For centuries the Naluo were despised as slaves and serfs of the Nasu people. In the early 1950s the slave/serf system was abolished by the Communist authorities. The humble disposition of the Naluo helped many of them see their need for God. Many responded to the gospel when Protestant missionaries moved to their area in the early decades of the twentieth century.
In the same way that numerous languages and dialects are spoken among the many branches of Yi in China, they also have numerous distinct cultures. Catholic missionary Paul Vial explained, "The Lolo [Yi] do not have a single term that can be applied to an entire nation or a race of men, no more for others than for themselves. With the Lolo [Yi], each tribe knows only the tribes around it; beyond this horizon, it knows nothing. In their books, the author uses the name of his tribe, sometimes in a limited sense, if it is a particular history; sometimes in a broad sense, if the history applies to the entire race."

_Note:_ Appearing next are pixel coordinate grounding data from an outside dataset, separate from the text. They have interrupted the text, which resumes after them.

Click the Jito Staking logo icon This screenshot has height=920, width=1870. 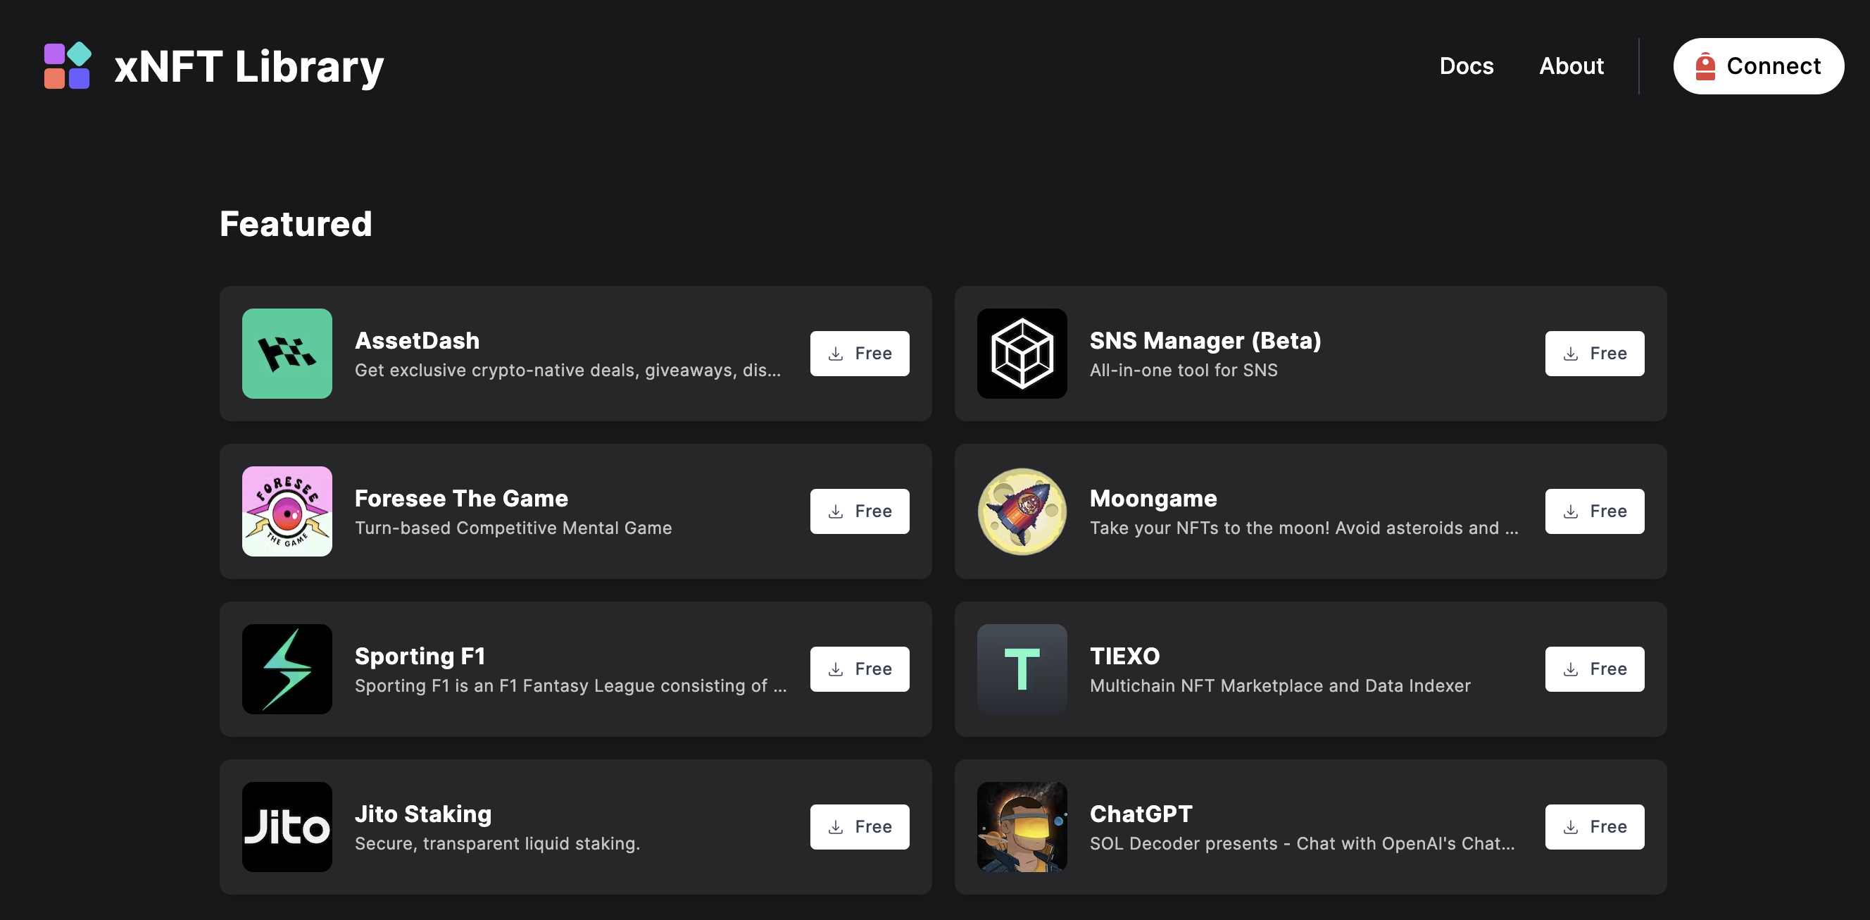pyautogui.click(x=287, y=826)
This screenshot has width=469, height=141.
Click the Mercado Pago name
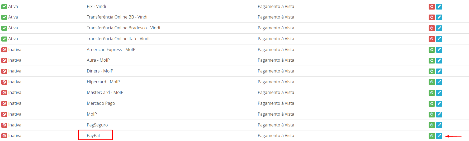101,103
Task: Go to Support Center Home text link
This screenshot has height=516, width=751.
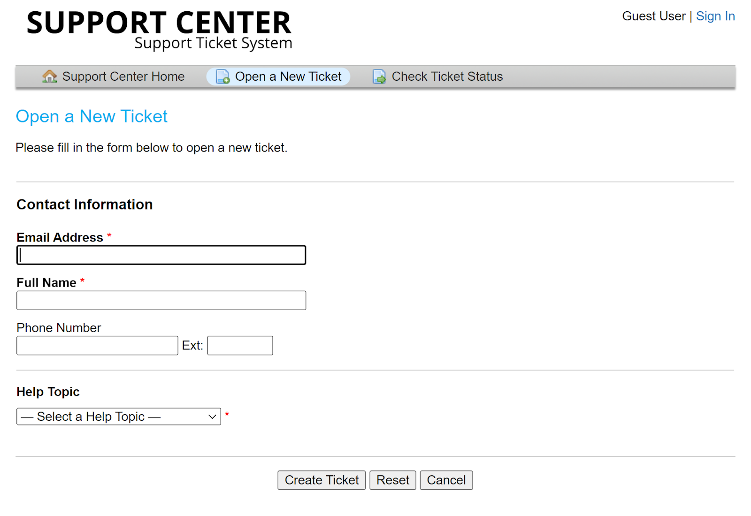Action: [x=123, y=76]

Most Naluo are worshipers of spirits. Others have embraced Christianity, though many who profess to be Christians have retained their former animistic rituals. In the past each Naluo village had a resident shaman.

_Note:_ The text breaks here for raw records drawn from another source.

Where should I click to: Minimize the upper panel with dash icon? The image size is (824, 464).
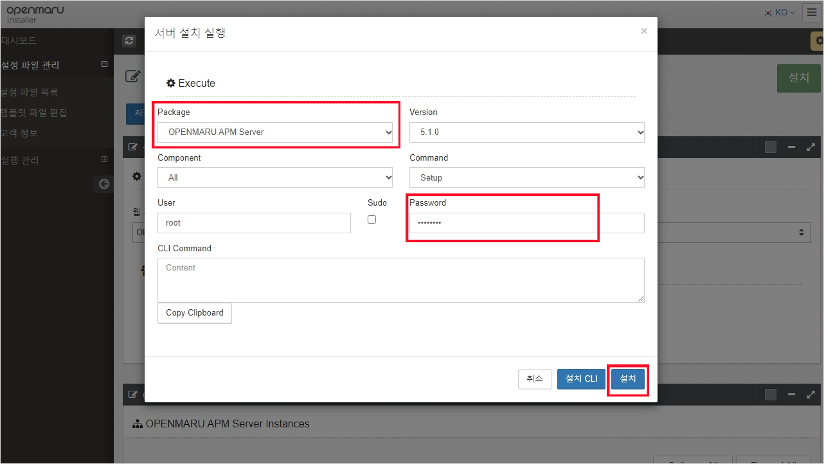point(792,147)
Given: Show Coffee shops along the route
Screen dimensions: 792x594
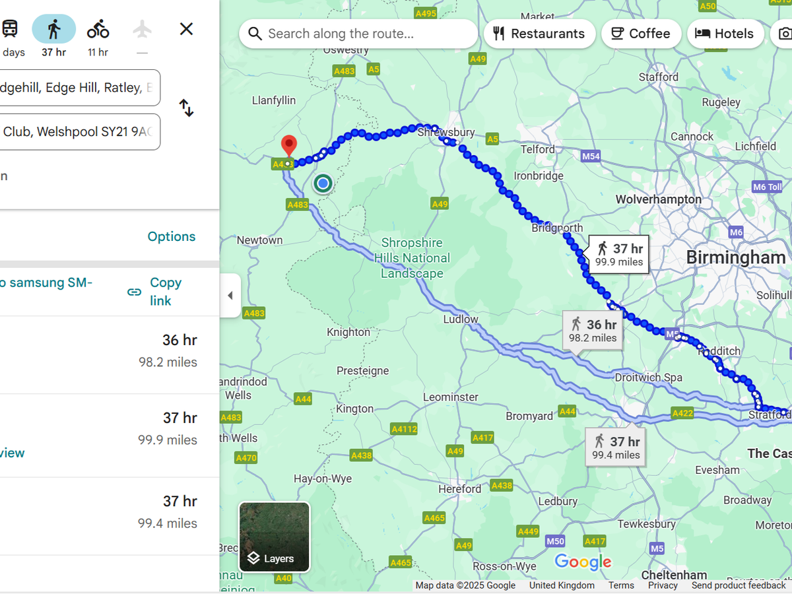Looking at the screenshot, I should click(x=640, y=34).
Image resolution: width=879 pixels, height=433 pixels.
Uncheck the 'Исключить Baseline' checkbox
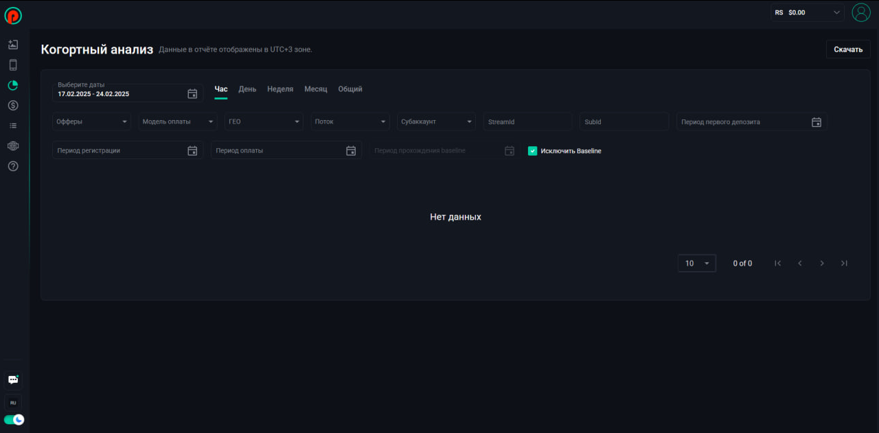click(532, 151)
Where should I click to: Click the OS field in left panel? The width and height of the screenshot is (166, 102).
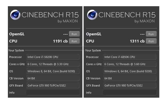53,71
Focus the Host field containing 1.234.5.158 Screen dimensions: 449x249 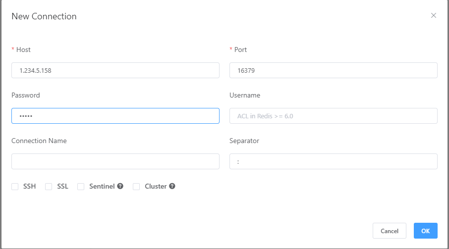(115, 70)
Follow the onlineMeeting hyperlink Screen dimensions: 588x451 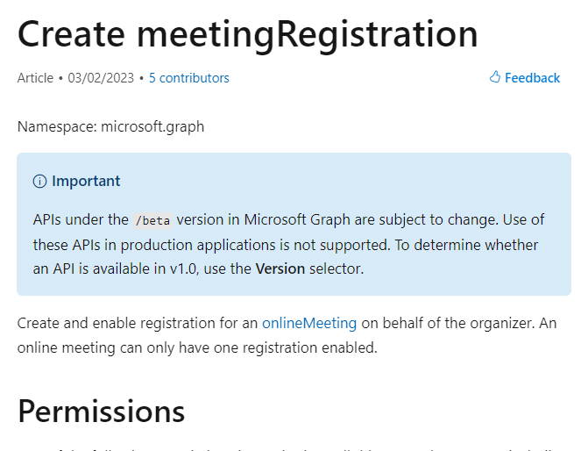pyautogui.click(x=308, y=323)
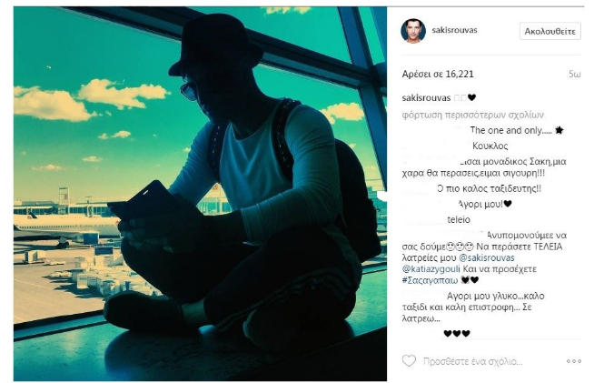Click the Αρέσει σε 16,221 likes count
The height and width of the screenshot is (383, 594).
point(438,74)
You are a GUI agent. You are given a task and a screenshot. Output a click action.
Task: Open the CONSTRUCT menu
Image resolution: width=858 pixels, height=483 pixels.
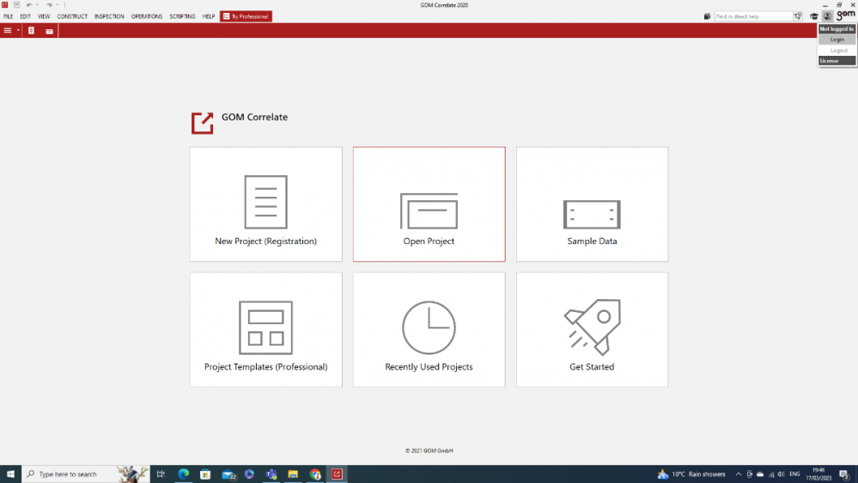(x=72, y=16)
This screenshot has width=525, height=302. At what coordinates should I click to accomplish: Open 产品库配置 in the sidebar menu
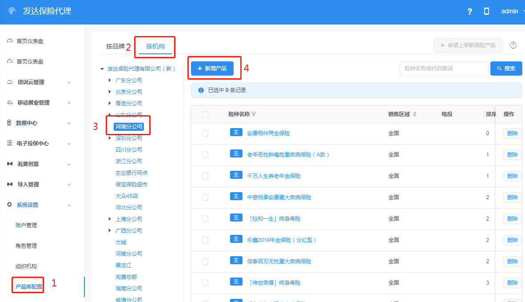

The first Protestant missionaries arrived in northern Yunnan in the early 1900s. Australian Arthur Nicholls was among the early pioneers of the gospel. Others joined him in a mission of love. Medical clinics were established, and large numbers of people were exposed to the gospel. Probably because of their history as a slave people, the Naluo were eager to accept the offer of freedom in Jesus Christ. They turned to Christianity, breaking themselves free from centuries of bondage to spirit worship. Thousands of Eastern Lipo and Eastern Nasu also came to Christ in the Wuding and Luquan areas. Today there are an estimated 11,000 Naluo believers. Many of them meet in ethnically mixed congregations. The Naluo living in Yuanmou County have had less exposure to the gospel. In the past many Naluo believers used the Pollard New Testament in the Eastern Nasu language, but today most prefer to use the Chinese Scriptures.